Moyes and her colleagues have formed a group now called Food for Now: Friends of Community Centres. They began working with community centres, food security organizations, and all levels of government, as well as having conversations about food insecurity from St. John’s to Nain, Labrador, and are set to have a fundraiser to support the work of community centres. Actor Mary Walsh—who emptied her freezer to help feed the neighbourhood during Snowmageddon— has signed on as a long-term volunteer.
In turn, Walsh has called on her TV character, Mrs. Eulalia, to energize people to support the cause. You can see what Mrs. Eulalia has to say about it all right here.
“If we don’t come out of this different, we’ve missed the boat,” says Hickman. “A small group of people can’t get to live their lives at the expense of everyone else.
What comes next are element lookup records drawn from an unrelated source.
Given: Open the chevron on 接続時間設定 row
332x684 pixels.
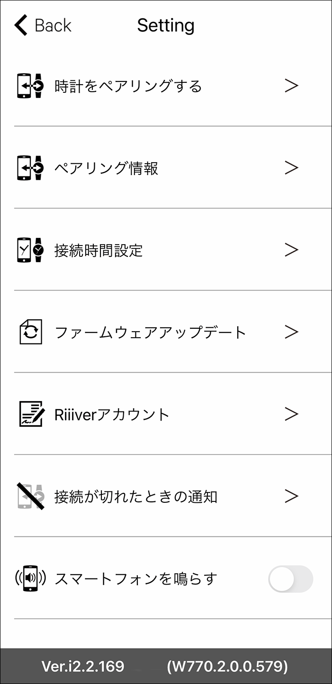Looking at the screenshot, I should pos(291,250).
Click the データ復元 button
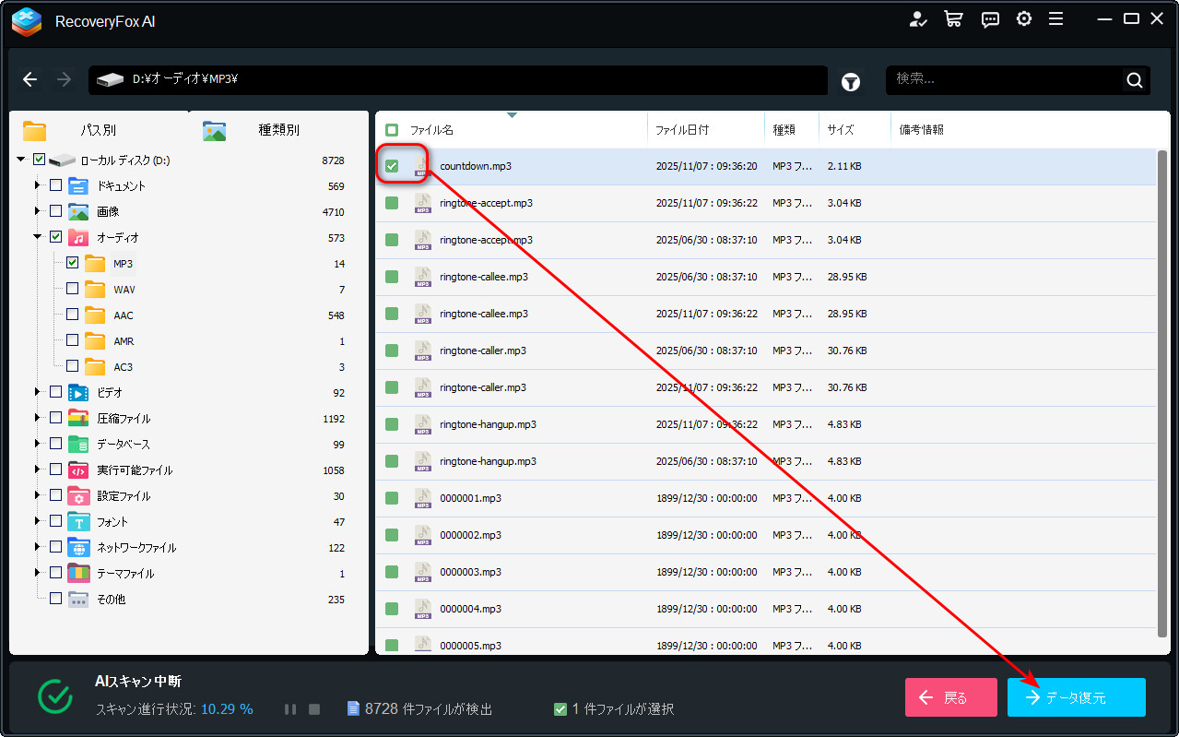This screenshot has width=1179, height=737. coord(1076,697)
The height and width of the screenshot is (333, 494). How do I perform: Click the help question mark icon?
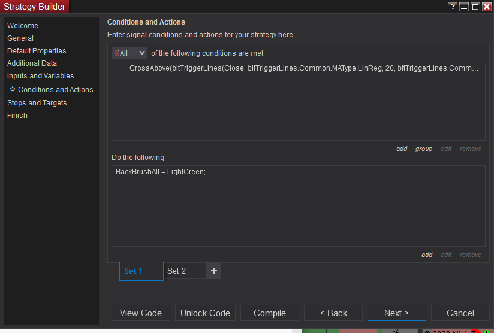453,7
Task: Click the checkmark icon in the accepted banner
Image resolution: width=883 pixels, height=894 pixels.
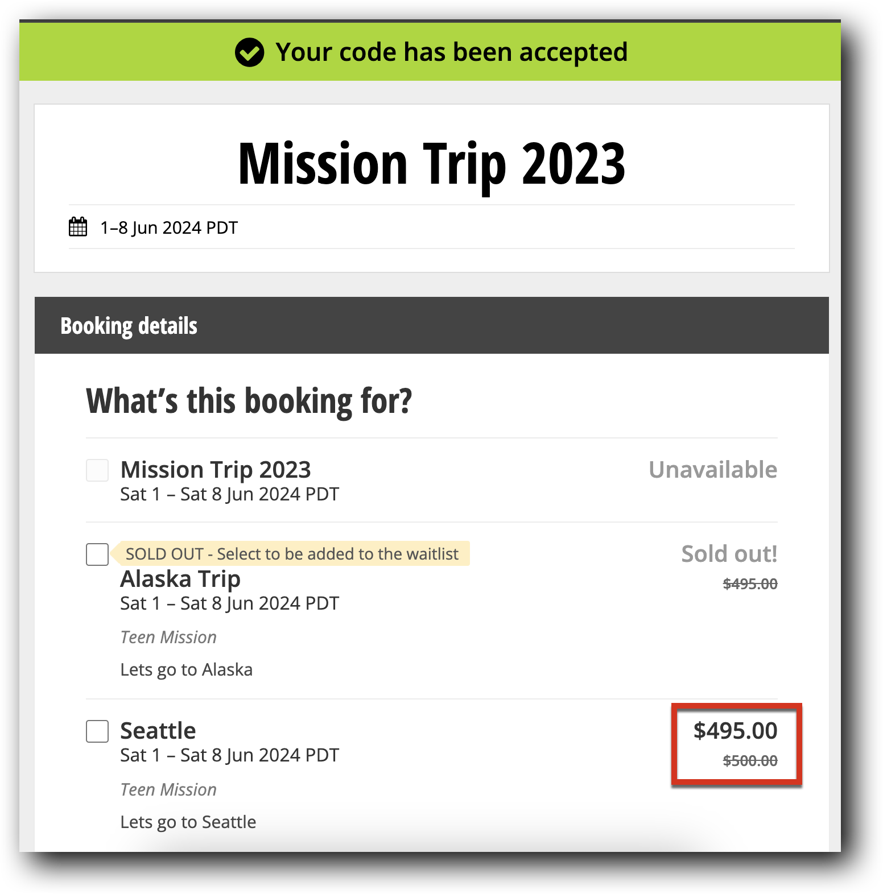Action: (249, 53)
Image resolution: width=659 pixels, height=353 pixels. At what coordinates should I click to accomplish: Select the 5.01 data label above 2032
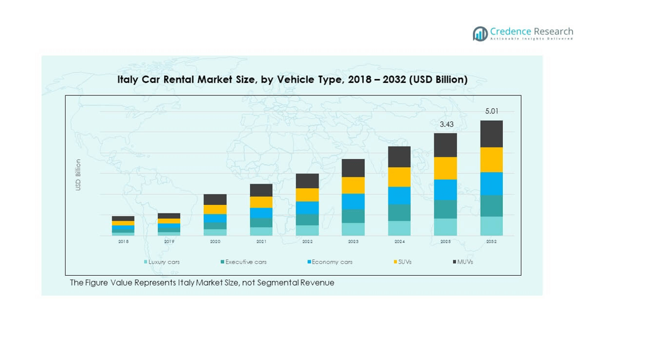tap(491, 112)
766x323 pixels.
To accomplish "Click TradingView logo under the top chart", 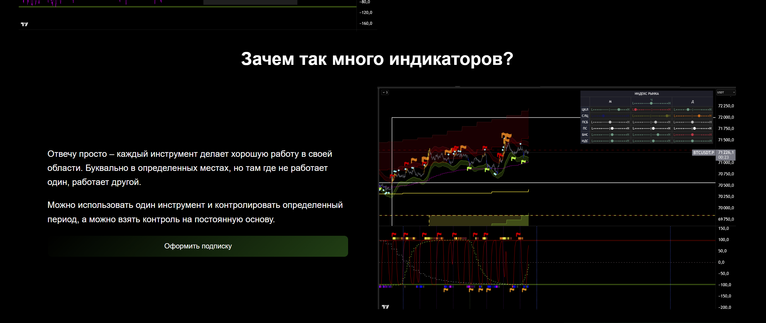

“I hope the arts and cultural sector can transform who we are as a people. We can shine a light on the human condition. I consider [the opera company] to be a community organization with stakeholders. What is the community not getting that it needs? We are used to taking care of each other. We need to do this now as a planet.
“Nobody can get left behind so someone else can have more things.”
“I think artists are going to be focused on how they are going to be moving forward. There’s less room for pure entertainment, and more room for politics in art,” says Manuel.
“We’ve repeated historical patterns. Serious shit goes on when we’re not paying attention. I see my role as using my voice without turning people off. There’s a lot of history in puppetry about speaking truth to power. As an artist, I have to use my skills to present this to my community and to provoke a dialogue about a way forward.”